QUILTS & FABRIC: PAST & PRESENT

QUILTS & FABRIC: PAST & PRESENT By Quilt Historian Barbara Brackman Above: Moda's Morris Earthly Paradise

Sunday, February 21, 2016

Tessellations 8 ---What won't work

Perhaps like me, you have learned the hard way
that an 8-sided shape won't tessellate.
Octagons need other pieces to cover the surface.
Above a traditional quilt pattern with octagons plus diamonds...


Octagons and squares.

Squares fill the gaps well.


Squares and long hexagons.


Once we get above six sides we are into shapes that do not tessellate.
No charm quilts below.

Regular polygons:
5 = Pentagon
6 = Hexagon
7 = Heptagon
8 = Octagon
9 = Nonagon
10 = Decagon

We have  added to our vocabulary if not
our repertoire for tessellating charm quilts.

Pentagon and Heptagon

These complex shapes, however, do make interesting pattern when combined with other shapes. You rarely see them in antique quilts but there are lots of ideas on the web for pattern with Nonagons and Heptagons, etc.

A ring of heptagons

A decagon

A paper-pieced decagon.
Buy the pattern from Endulzar's Etsy Shop


Tessellations: Next-Curves

Long hexagons---6 sided shapes

(You may have noticed I have skipped the 6-sided shapes---hexagons---in discussing pattern that will tessellate or cover a surface with one piece. That's because it is such an ENORMOUS category. I am still working on sorting it all out. )

8 comments:

Monica said...

I love that quilt with the pink crosses! Plenty of inspiration, as usual, thanks!

Anonymous said...

Really enjoyed the post. Will add one thought. When you need to take your tessellation into three dimensions...head for the pentagon. Makes a nice small pincushion...larger soft play ball.

Tine said...

This is a great post. Thanks for sharing!

Judith said...

It's too bad they didn't teach quilting in high school; it would have made learning geometry much easier and more interesting. I love all the shapes.

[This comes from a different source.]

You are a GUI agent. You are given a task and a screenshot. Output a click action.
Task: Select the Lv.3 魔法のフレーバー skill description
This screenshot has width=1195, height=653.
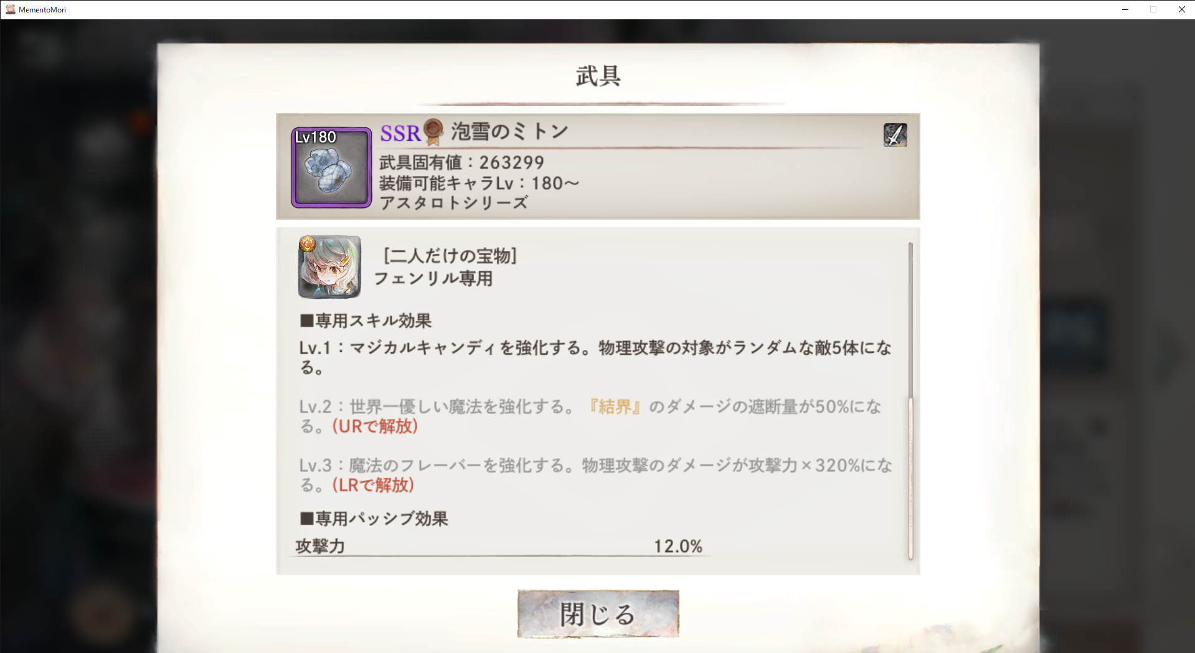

Pamela Koppleberger said...

I realize that your post is about tessellations, but I am really curious about the first quilt. Wondering where you saw the quilt. I have a quilt that looks exactly like this one that I picked up at an antique shop, but have no info on it. This quilt could be it's twin-same color placement of the shapes. I'd be interested in finding out more about the quilt. Thanks.

www.pinkelstar.com said...

Wow! This quilt consist of really tiny components! A lot of work, but it was worth that!

Barbara Brackman said...

Pamela
There are many quilts that look like this one. I probably found the photo in an online auction. It's a classic.

Barbara Brackman said...

One more thing Pamela
I should have mentioned the estimated date. Those two contrasting blues, navy blue and cadet blue, are a great clue to about 1890-1920.